• [ABOUT THIS EXERCISE] Print out the entries exactly, and include each one.

• [INPUT FOR THIS TASK]
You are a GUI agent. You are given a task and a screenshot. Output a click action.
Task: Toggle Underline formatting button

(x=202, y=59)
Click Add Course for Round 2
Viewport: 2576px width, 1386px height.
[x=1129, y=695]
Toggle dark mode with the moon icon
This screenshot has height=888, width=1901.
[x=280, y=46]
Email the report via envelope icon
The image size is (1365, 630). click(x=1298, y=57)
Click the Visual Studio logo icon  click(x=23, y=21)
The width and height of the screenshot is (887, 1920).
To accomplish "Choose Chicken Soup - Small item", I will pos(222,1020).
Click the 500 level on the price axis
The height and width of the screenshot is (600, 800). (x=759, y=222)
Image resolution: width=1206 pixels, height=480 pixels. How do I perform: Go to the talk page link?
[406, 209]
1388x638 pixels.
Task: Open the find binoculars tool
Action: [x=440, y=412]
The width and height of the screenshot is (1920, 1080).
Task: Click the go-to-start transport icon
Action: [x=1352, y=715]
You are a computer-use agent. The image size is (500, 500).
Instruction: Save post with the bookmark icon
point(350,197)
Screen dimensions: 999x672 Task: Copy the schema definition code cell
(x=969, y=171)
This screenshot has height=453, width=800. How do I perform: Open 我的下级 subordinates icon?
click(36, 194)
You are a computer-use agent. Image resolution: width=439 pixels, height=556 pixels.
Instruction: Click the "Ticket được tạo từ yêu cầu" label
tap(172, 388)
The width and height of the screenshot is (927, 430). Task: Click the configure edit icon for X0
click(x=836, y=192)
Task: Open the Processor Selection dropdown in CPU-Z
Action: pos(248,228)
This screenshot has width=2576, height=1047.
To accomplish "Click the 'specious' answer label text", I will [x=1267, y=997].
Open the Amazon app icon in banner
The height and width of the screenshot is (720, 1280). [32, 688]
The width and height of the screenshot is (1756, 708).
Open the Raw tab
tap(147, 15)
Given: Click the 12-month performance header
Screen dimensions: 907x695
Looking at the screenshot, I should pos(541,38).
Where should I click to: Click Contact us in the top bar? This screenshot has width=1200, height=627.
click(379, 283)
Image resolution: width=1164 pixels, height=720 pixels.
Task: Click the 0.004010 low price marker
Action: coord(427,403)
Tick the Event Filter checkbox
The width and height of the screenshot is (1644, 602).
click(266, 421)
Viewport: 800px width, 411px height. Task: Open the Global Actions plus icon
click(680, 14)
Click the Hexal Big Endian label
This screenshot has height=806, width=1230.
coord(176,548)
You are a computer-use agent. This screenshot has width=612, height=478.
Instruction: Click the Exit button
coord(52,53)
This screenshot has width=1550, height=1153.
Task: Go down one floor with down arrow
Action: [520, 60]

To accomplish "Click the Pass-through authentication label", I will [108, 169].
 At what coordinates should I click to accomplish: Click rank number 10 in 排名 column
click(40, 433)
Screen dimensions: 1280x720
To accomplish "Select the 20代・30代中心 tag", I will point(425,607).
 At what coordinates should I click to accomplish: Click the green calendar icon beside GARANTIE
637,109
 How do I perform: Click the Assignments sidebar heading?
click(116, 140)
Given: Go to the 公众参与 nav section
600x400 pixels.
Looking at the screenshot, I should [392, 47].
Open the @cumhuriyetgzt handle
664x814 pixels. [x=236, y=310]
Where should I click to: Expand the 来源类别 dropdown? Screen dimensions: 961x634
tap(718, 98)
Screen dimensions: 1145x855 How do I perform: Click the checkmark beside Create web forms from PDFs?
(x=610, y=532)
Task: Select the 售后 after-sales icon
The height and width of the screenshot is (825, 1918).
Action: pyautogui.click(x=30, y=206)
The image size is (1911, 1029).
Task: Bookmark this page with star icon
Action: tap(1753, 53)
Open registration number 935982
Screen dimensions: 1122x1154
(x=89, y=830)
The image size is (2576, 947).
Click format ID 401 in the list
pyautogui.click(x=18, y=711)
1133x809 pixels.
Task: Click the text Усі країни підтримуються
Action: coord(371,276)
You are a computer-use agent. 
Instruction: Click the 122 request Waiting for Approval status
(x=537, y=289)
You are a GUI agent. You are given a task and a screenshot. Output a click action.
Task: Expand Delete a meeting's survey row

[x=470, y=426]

• [RESULT OF THIS TASK]
You are a GUI agent. You are given a task and a screenshot. Output a click action.
Task: Toggle Underline formatting button

(x=202, y=59)
Click Add Course for Round 2
Viewport: 2576px width, 1386px height.
[x=1129, y=695]
Toggle dark mode with the moon icon
This screenshot has height=888, width=1901.
[x=280, y=46]
Email the report via envelope icon
The image size is (1365, 630). click(x=1298, y=57)
Click the Visual Studio logo icon  click(x=23, y=21)
The width and height of the screenshot is (887, 1920).
To accomplish "Choose Chicken Soup - Small item", I will pos(222,1020).
Click the 500 level on the price axis
The height and width of the screenshot is (600, 800). (x=759, y=222)
Image resolution: width=1206 pixels, height=480 pixels. How do I perform: Go to the talk page link?
[406, 209]
1388x638 pixels.
Task: Open the find binoculars tool
Action: [x=440, y=412]
The width and height of the screenshot is (1920, 1080).
Task: Click the go-to-start transport icon
Action: [x=1352, y=715]
You are a computer-use agent. The image size is (500, 500).
Instruction: Save post with the bookmark icon
point(350,197)
Screen dimensions: 999x672 Task: Copy the schema definition code cell
(x=969, y=171)
This screenshot has height=453, width=800. How do I perform: Open 我的下级 subordinates icon?
click(36, 194)
You are a computer-use agent. Image resolution: width=439 pixels, height=556 pixels.
Instruction: Click the "Ticket được tạo từ yêu cầu" label
tap(172, 388)
The width and height of the screenshot is (927, 430). Task: Click the configure edit icon for X0
click(x=836, y=192)
Task: Open the Processor Selection dropdown in CPU-Z
Action: pos(248,228)
This screenshot has width=2576, height=1047.
To accomplish "Click the 'specious' answer label text", I will [x=1267, y=997].
Open the Amazon app icon in banner
The height and width of the screenshot is (720, 1280). [32, 688]
The width and height of the screenshot is (1756, 708).
Open the Raw tab
tap(147, 15)
Given: Click the 12-month performance header
Screen dimensions: 907x695
Looking at the screenshot, I should pos(541,38).
Where should I click to: Click Contact us in the top bar? This screenshot has width=1200, height=627.
click(379, 283)
Image resolution: width=1164 pixels, height=720 pixels.
Task: Click the 0.004010 low price marker
Action: coord(427,403)
Tick the Event Filter checkbox
The width and height of the screenshot is (1644, 602).
click(266, 421)
Viewport: 800px width, 411px height. Task: Open the Global Actions plus icon
click(680, 14)
Click the Hexal Big Endian label
This screenshot has height=806, width=1230.
coord(176,548)
You are a computer-use agent. This screenshot has width=612, height=478.
Instruction: Click the Exit button
coord(52,53)
This screenshot has width=1550, height=1153.
Task: Go down one floor with down arrow
Action: [520, 60]

To accomplish "Click the Pass-through authentication label", I will [108, 169].
 At what coordinates should I click to accomplish: Click rank number 10 in 排名 column
click(40, 433)
Screen dimensions: 1280x720
To accomplish "Select the 20代・30代中心 tag", I will point(425,607).
 At what coordinates should I click to accomplish: Click the green calendar icon beside GARANTIE
637,109
 How do I perform: Click the Assignments sidebar heading?
click(116, 140)
Given: Go to the 公众参与 nav section
600x400 pixels.
Looking at the screenshot, I should [392, 47].
Open the @cumhuriyetgzt handle
664x814 pixels. [x=236, y=310]
Where should I click to: Expand the 来源类别 dropdown? Screen dimensions: 961x634
tap(718, 98)
Screen dimensions: 1145x855 How do I perform: Click the checkmark beside Create web forms from PDFs?
(x=610, y=532)
Task: Select the 售后 after-sales icon
The height and width of the screenshot is (825, 1918).
Action: pyautogui.click(x=30, y=206)
The image size is (1911, 1029).
Task: Bookmark this page with star icon
Action: tap(1753, 53)
Open registration number 935982
Screen dimensions: 1122x1154
(x=89, y=830)
The image size is (2576, 947).
Click format ID 401 in the list
pyautogui.click(x=18, y=711)
1133x809 pixels.
Task: Click the text Усі країни підтримуються
Action: coord(371,276)
You are a computer-use agent. 
Instruction: Click the 122 request Waiting for Approval status
(x=537, y=289)
You are a GUI agent. You are given a task and a screenshot. Output a click action.
Task: Expand Delete a meeting's survey row

[x=470, y=426]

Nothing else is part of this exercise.